Support to repLoad the clone files generated by Trust4 program. #82

Open sciencepeak opened 4 years ago

sciencepeak commented 4 years ago

🚀 Feature

Support to repLoad the clone files generated by Trust4 program.

Motivation

Among the clonotype identification tools, Trust4 is an emerging tool that are recently updated. Its previous paper were published on Nature: https://dx.doi.org/10.1038%2Fng.3581

I am not the developer of Trust4, I am just a user, however, the preliminary results of Trust4 show that the tool yields high quality clones. We want to chain the Trust4 and immunarch seamlessly in our research. We hope to use immunarch to analyze the results from Trust4 without manually converting the Trust4 result format to VDJtool result format.

Pitch

I wish to have repLoad() directly read the clonotype files from TRUST4. If there are some fields that are missed in the Trust4 results but needed in the immunarch input, please contact the Trust4 developers to request a new feature. https://github.com/liulab-dfci/TRUST4

Alternatives

Additional context

vadimnazarov commented 4 years ago

Hi @whitehilltea

Thank you for the suggestion! Can you provide an example output of the software tool so we can test the immunarch parser on it please?

sciencepeak commented 4 years ago

Hi, @vadimnazarov

Thanks for considering the feature request. trust4_result.zip

Alexander230 commented 2 years ago

Hi, @sciencepeak! My name is Aleksandr Popov, I am a developer of the Immunarch package. Thank you for using our software!

I'm happy to inform you that Immunarch starting from version 0.6.7 supports Trust4 format in repLoad function. You are welcome to use it!

Good luck, Aleksandr

sciencepeak commented 2 years ago

@Alexander230 Thanks for adding the feature. I tested the new feature, and found that the automatical detection of the clonotyping tool label the trust4 as vdjtools. Perhaps there are more improvement room.

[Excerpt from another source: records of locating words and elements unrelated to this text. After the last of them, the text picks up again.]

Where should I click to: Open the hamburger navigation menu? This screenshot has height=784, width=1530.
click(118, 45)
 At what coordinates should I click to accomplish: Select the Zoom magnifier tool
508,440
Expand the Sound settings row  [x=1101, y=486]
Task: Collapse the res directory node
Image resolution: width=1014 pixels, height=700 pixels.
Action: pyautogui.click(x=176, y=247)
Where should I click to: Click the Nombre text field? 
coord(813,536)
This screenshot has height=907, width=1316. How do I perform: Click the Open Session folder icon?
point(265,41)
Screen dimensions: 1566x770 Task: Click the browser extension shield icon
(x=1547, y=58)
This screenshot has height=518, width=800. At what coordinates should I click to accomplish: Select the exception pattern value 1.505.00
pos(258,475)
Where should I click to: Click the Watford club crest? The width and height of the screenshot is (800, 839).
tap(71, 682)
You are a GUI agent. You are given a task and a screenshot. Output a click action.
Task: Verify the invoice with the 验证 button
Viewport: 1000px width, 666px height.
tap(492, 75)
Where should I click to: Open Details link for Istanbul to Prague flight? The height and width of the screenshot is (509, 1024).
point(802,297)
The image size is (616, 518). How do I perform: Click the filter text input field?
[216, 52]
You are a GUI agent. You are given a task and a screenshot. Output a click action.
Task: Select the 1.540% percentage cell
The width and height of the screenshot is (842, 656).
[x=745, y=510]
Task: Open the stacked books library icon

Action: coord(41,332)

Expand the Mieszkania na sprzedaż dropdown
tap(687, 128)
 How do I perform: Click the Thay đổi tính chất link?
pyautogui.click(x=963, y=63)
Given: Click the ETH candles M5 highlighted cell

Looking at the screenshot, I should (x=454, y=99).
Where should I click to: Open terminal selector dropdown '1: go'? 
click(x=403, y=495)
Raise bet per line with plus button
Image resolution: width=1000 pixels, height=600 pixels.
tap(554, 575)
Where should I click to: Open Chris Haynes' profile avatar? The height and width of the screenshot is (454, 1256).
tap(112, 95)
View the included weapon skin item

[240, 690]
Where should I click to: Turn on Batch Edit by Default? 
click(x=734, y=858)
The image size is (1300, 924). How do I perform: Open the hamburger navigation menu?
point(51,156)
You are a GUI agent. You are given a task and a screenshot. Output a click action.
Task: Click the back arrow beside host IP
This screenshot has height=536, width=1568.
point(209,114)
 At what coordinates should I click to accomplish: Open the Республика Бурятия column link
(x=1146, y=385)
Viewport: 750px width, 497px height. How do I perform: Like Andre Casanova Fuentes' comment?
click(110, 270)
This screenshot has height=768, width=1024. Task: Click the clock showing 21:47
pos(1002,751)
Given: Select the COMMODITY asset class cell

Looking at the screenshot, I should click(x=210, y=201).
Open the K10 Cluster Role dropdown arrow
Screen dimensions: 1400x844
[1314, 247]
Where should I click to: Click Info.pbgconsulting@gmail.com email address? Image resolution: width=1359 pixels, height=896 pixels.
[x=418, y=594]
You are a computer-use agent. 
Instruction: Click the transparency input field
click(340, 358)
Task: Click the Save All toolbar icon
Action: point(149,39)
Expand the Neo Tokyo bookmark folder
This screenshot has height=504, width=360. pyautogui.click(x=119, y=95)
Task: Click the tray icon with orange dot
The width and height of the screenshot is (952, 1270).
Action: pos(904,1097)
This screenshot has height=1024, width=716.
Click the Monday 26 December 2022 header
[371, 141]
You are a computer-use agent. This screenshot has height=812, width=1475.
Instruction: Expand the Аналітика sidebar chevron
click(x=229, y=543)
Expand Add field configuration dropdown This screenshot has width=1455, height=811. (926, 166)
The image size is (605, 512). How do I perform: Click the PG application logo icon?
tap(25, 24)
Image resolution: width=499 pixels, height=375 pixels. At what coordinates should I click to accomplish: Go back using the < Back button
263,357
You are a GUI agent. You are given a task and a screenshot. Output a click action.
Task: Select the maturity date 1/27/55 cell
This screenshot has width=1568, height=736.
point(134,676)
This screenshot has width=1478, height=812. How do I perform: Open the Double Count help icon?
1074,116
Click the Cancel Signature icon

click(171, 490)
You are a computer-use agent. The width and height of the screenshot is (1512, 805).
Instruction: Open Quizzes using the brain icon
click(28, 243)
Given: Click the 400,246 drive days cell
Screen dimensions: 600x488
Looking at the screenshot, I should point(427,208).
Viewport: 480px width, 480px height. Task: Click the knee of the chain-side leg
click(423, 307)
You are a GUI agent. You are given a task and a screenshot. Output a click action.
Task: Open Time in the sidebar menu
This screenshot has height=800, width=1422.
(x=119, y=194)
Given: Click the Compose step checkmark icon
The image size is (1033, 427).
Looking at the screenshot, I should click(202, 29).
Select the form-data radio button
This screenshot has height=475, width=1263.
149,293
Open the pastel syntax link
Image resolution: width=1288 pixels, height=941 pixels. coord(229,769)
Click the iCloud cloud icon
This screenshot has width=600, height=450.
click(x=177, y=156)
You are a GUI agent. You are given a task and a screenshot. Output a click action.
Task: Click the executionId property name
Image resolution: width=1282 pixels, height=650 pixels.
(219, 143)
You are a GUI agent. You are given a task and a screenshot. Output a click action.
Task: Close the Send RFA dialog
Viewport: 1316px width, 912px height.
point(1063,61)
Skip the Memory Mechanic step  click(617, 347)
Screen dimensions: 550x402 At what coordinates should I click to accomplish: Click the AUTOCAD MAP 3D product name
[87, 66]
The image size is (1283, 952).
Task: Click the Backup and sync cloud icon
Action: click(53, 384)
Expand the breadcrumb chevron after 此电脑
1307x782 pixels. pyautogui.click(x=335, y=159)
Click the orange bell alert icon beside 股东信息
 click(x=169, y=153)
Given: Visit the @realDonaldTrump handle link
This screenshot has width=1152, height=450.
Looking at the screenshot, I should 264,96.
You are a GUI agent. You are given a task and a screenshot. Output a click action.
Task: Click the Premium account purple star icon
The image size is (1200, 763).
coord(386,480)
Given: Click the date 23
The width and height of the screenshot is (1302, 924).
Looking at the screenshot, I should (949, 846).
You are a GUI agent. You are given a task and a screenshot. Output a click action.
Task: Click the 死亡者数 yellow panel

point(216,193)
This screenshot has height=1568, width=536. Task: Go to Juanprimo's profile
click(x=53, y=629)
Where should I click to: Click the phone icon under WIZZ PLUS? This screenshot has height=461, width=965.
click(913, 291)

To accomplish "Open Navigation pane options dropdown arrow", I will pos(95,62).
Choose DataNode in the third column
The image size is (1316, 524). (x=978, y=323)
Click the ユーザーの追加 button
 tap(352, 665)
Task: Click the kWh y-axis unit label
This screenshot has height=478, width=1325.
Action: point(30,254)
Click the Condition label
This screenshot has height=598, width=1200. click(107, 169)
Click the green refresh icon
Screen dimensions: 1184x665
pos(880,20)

# Replace it with the path to your data. Immunarch automatically detects the file format.
immdata <- repLoad(file.path(getwd(), "trust_clones_result_directory")) 
== Step 1/3: loading repertoire files... ==

Processing "D://trust_clones_result_directory" ...
  -- [1/60] Parsing "D://trust_clones_result_directory/SAMN13223146.trust_clones.txt.bz2" -- vdjtools
  -- [2/60] Parsing "D://trust_clones_result_directory/SAMN13223147.trust_clones.txt.bz2" -- vdjtools
  -- [3/60] Parsing "D://trust_clones_result_directory/SAMN13223148.trust_clones.txt.bz2" -- vdjtools
  -- [4/60] Parsing "D://trust_clones_result_directory/SAMN13223149.trust_clones.txt.bz2" -- vdjtools
  -- [5/60] Parsing "D://trust_clones_result_directory/SAMN13223150.trust_clones.txt.bz2" -- vdjtools
  -- [6/60] Parsing "D://trust_clones_result_directory/SAMN13223151.trust_clones.txt.bz2" -- vdjtools

See the example of the first file. SAMN13223146.trust_clones.txt

Alexander230 commented 2 years ago

Hi, @sciencepeak!

Thank you for providing the data! There is a possible bug, I will investigate it and noitfy you when there will be a fix.

Best regards, Aleksandr